**MATERIAL SUPPLIED**
----
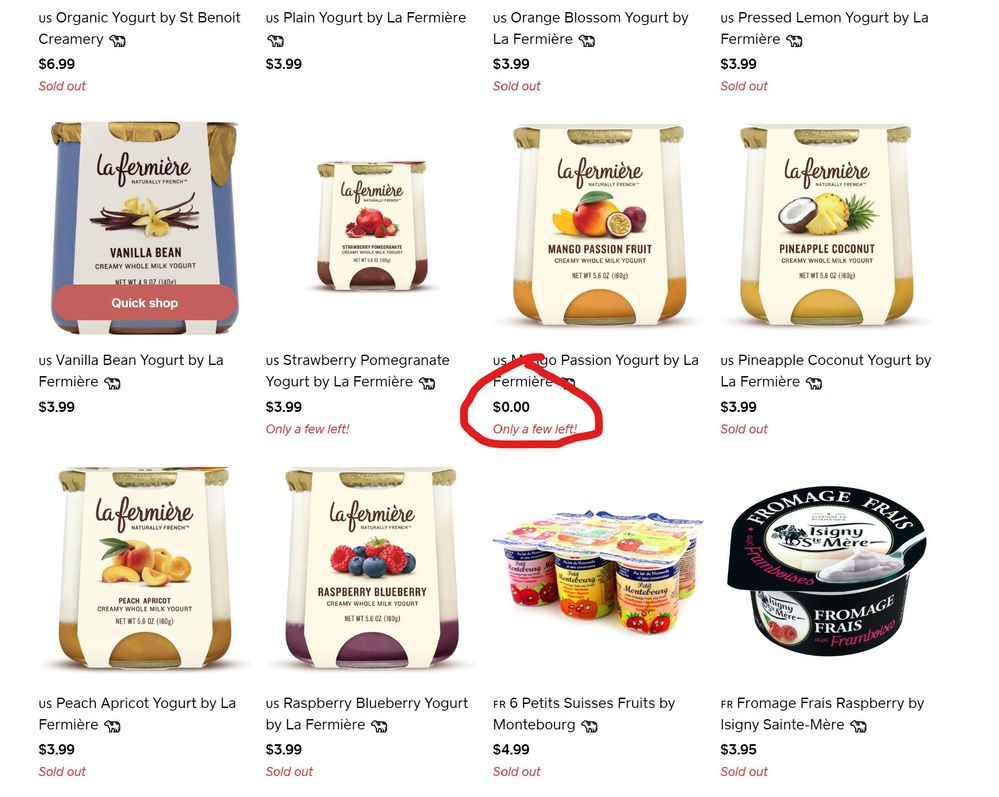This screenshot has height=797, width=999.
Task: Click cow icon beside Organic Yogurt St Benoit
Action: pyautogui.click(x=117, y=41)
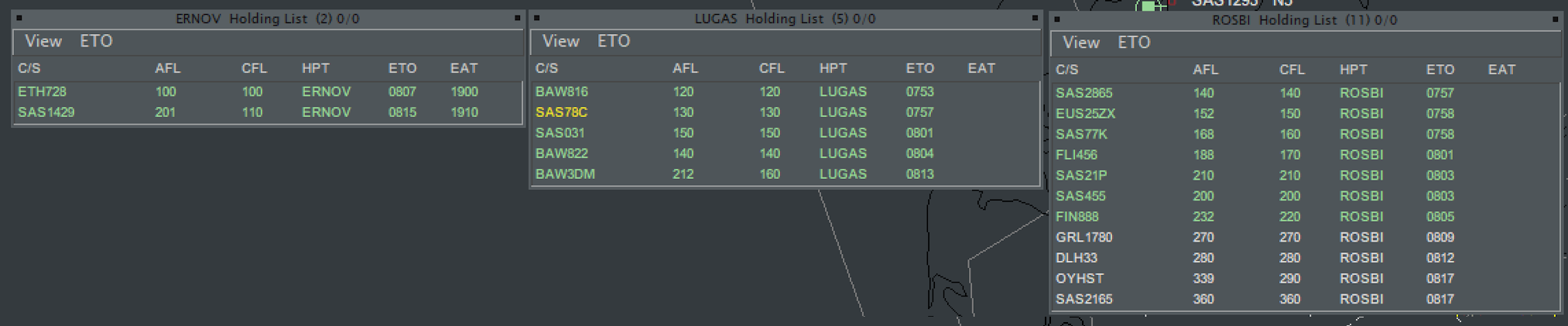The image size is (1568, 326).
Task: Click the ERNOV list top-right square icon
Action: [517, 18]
----
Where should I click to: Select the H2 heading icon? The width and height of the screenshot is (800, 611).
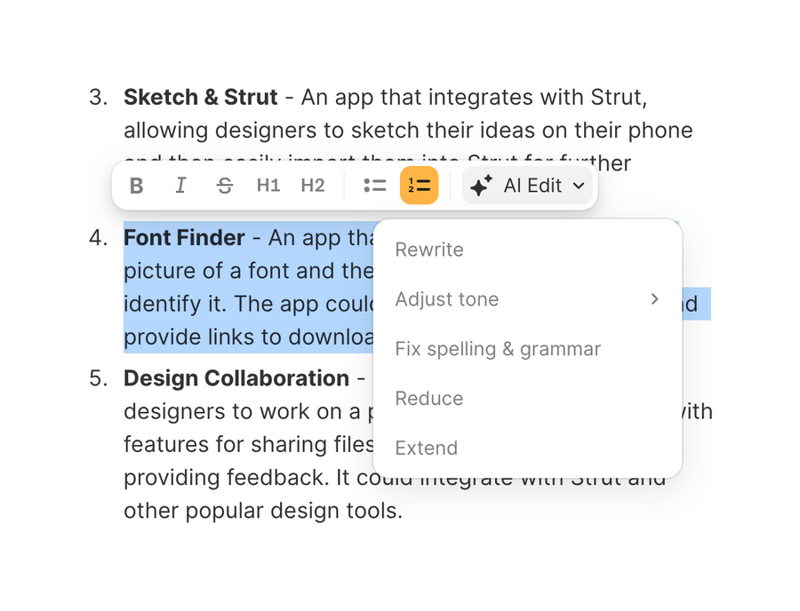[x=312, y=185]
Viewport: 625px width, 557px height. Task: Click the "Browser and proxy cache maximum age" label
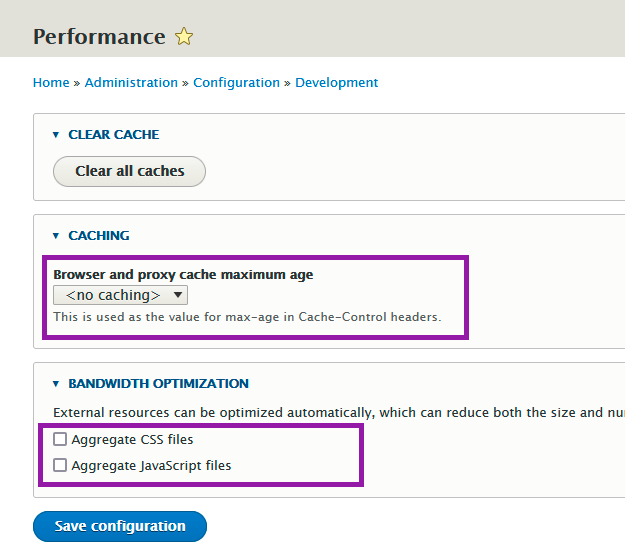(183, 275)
----
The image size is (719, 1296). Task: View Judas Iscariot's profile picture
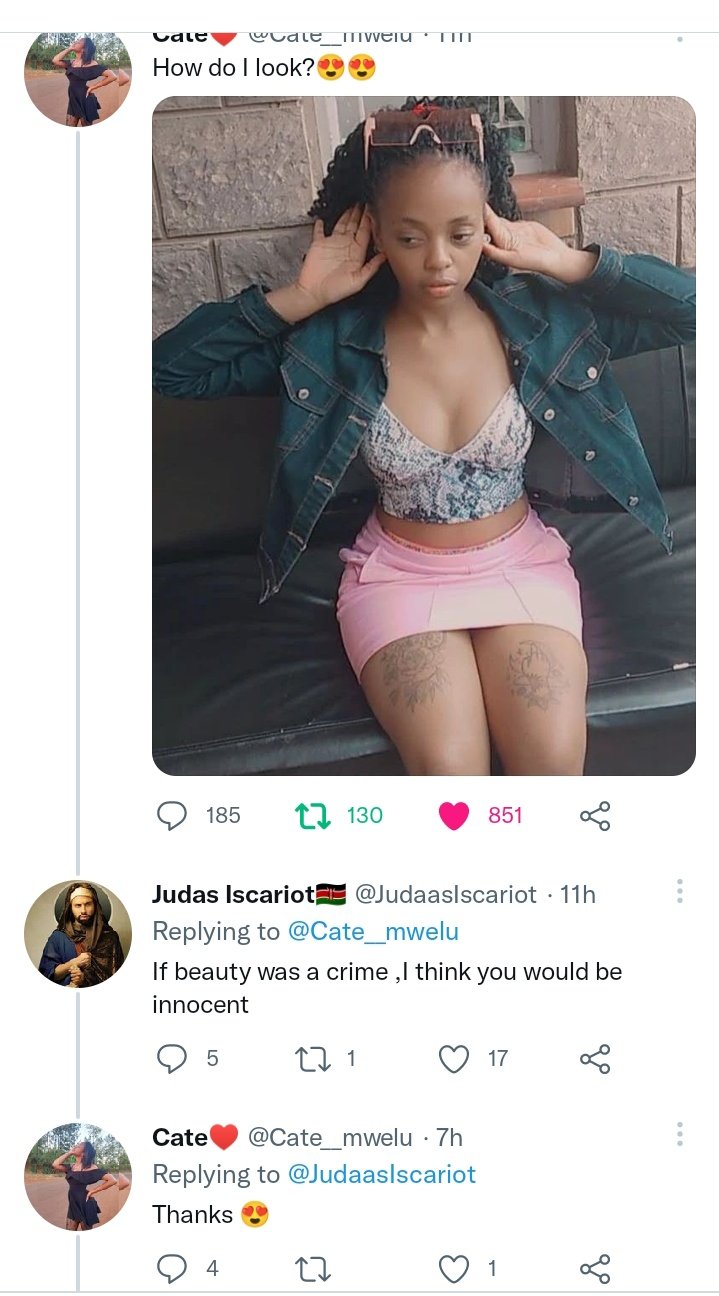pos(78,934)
----
**REQUEST**
Could you repeat the material starting at the line containing "This screenshot has height=797, width=999." and ending at the line containing "Action: [517, 18]", leaving out the pictures?

**OUTPUT FOR THIS TASK**
This screenshot has height=797, width=999.
Task: Click cow icon beside Organic Yogurt St Benoit
Action: pyautogui.click(x=117, y=41)
The image size is (1568, 326).
Task: Click the ERNOV list top-right square icon
Action: [517, 18]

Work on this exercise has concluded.